Stirrings Amidst the Ruins

By Ron Tugender

The Ruins

Have you ever walked around the remains of some great, ancient civilization, like the Colosseum or Machu Picchu? You likely marveled at the brilliance of their culture, their ability to construct such magnificent artifacts that live well beyond the civilization that created them. 

Even though the structures are still impressive, you know that they are but shadows of the original creations, worn by eons of neglect, erosion and decay. Perhaps you feel a certain pity — or judgment — for the proud yet tragic people who perished, capable of such great accomplishment, yet still succumbing to some fatal flaw.

Today I walk around such ruins. It’s called my life.

At first glance, the artifacts are on display: the spacious townhouse ... the sport coupe ... the resume packed with 6-figure titles … the bachelor lifestyle. But closer examination shows how worn the façade is: currently unemployed ... two divorces, no current relationship ... financial reserves zeroed, facing imminent loss of house and accompanying lifestyle. That life once seemed enormously successful, unstoppable. Yet somehow it has fallen down to lie in tattered pieces, a shadow of what it was. How did it fall? Where was its fatal flaw?

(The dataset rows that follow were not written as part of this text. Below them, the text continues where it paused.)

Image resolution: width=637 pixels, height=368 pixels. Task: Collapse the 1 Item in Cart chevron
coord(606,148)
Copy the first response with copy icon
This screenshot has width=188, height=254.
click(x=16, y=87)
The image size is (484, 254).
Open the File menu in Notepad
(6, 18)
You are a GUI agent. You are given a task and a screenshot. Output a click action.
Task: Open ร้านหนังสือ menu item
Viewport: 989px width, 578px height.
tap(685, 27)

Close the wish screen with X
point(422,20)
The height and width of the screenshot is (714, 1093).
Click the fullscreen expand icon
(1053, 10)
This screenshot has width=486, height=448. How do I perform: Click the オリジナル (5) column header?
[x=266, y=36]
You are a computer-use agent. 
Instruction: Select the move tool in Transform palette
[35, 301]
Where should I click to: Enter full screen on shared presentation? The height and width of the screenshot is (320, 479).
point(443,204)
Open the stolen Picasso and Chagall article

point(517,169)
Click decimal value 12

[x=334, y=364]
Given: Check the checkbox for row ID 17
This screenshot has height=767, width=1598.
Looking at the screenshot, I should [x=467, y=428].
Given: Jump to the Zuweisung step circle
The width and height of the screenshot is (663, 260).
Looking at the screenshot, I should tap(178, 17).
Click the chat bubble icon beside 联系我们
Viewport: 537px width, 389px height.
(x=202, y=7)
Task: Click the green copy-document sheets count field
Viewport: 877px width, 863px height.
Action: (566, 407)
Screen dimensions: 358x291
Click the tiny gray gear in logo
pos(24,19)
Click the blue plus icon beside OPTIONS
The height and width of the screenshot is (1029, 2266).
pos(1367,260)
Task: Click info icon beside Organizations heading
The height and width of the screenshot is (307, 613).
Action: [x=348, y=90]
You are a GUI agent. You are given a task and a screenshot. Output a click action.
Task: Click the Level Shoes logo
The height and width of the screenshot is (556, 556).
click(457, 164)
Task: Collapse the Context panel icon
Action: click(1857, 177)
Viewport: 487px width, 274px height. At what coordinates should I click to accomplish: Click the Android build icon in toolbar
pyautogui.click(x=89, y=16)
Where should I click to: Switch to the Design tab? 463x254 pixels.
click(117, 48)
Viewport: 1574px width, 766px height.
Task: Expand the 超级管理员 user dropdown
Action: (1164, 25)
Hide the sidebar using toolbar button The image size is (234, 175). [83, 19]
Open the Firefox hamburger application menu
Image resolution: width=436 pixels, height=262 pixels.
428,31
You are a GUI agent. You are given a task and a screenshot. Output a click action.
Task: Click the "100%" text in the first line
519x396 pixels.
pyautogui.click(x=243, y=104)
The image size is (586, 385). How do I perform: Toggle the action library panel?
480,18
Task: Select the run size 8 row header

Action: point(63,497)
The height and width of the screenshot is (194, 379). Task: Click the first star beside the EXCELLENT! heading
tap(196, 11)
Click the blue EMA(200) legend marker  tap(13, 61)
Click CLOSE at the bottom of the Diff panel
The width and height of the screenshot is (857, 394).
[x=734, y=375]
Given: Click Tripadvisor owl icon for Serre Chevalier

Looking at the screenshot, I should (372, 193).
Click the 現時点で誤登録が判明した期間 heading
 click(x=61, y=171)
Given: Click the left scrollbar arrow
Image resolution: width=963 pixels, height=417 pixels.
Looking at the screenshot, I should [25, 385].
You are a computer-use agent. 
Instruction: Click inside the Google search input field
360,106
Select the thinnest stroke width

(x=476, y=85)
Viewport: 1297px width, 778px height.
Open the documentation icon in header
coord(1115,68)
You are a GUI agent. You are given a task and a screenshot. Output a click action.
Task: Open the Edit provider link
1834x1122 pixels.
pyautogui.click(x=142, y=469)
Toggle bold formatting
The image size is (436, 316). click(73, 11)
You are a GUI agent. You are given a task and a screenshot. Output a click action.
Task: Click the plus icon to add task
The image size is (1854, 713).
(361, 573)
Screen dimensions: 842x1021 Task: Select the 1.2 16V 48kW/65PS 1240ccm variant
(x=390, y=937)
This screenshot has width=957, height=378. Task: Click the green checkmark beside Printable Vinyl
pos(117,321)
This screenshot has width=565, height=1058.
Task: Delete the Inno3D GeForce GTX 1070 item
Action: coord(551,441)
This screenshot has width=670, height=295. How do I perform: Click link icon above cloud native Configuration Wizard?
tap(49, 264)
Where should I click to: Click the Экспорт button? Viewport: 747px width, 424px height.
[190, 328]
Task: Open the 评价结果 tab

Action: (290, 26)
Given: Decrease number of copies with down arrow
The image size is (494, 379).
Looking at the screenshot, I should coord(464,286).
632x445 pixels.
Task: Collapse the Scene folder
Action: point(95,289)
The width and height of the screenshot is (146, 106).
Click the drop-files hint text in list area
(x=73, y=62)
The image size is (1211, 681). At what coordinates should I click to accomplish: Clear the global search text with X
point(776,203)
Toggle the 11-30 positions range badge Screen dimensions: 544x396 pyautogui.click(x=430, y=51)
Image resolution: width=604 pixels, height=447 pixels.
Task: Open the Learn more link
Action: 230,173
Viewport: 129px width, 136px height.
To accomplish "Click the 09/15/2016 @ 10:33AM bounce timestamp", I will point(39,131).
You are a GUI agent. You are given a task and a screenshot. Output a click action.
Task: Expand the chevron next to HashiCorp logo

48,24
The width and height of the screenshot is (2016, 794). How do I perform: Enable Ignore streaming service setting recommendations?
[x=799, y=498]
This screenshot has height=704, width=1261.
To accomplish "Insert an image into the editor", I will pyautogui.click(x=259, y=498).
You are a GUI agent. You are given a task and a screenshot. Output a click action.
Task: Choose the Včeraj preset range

I’ve pondered these questions for years. Running through my personal, professional and relationship experiences, there are just two consistent threads: painful outcomes, and me.


The Elusive Realization

Of course, it couldn’t be me. I’m a Good Guy. Good things are supposed to happen to me. If bad things happened, it had to be because of something “out there”: the boss, the company, the job, the project, the timing, the organization, the economic cycle, the woman, the money. But what if I’ve changed bosses, companies, jobs, projects, timing, organizations, economics, women, money and the bad stuff keeps happening? How long before I run out of scapegoats? 

For me, about 47 years. I’ve finally exhausted other places to look. Maybe the problem is me.

BAM! That realization flattened me like a runaway express train. As I lay in the naked truth of it, I realized I’d been riding that train for years, with my runaway ego at the controls.

The Giddy Ride Up

I’m a classic techno-nerd. I was always great at science and math. I had a mind for details, I loved solving puzzles, and I was good at it. That all led me into the burgeoning milieu of computer geekdom and eventually to its epicenter, Silicon Valley. There my technical skills were pertinent, in demand and well rewarded. 

But Silicon Valley is much more than a geek playground; it is also home to rampant ambition, unparalleled opportunity and conspicuous consumption. Even my nerd ego was seduced by its siren call.

The initial call was deceptively subtle. Just step out and try a lead role. Then notice how much faster the management track ascends than the technical one. Convince myself that despite zero experience or training, I could be a manager. Fake it well enough to convince headhunters and hiring managers that I could take on ever bigger roles with increasing responsibilities and higher titles and more money. So it all seemed to be working, for a while.

But as my management responsibilities grew, so did my inner turbulence. The management path was taking me further away from the technical work I loved. Instead I got more enmeshed in issues, tasks and ethical compromises where I was barely competent and that I largely despised. I became increasingly fearful that I would be outed as the impostor I felt I was. 

My outer and inner worlds were on a collision course but my ego, still at the controls, seemed determined to take me to the tippy-top of the roller coaster. From that point, there was only one direction to go.


The Train Wreck Awaiting Down the Other Side

The way down started slowly. Two successive projects I led went belly-up, but the blame was laid at higher levels so I emerged largely unscathed.. 

I began to find myself more and more at odds with the management I worked for. In job after job, I’d perceive my management as narrow-minded and unethical, whereas to them I was uncompromising verging on insubordinate. My grandiosity knew no bounds; I even went so far as to attempt to unseat a CEO. Needless to say, that futile coup attempt led me to the exit with a box in my hands.

The descent accelerated as my job tenure shrank from years to months. My distancing from technical work left me no longer a viable technologist, and my management profile had gone from golden boy to contrarian to insurrectionist. To my horror, I had become effectively unemployable.

The ego trip I’d taken, and the collision course it set me on with myself, had come to its inevitable conclusion: lying on the tracks in despair and confusion. 


The Stirring

Hitting bottom is the ultimate sobering experience. The sugar high of ego had collapsed into the dark emptiness of not knowing who I was any more. But miraculously, after chasing so long after what wasn’t me, that emptiness created an opening to discover what was. 

This was an entirely different kind of seeking. It wasn’t about doing or achieving or accruing, it was about being and allowing. It was time to honor what I was authentically drawn to instead of the shiny objects​ that were so alluring yet empty.

Wait, I sense something stirring here. Maybe my civilization isn’t quite dead yet.


Key Take-aways:

  • Taking a path strictly for ego gratification is unlikely to end well.

  • It took a professional crash to jar me into being true to myself.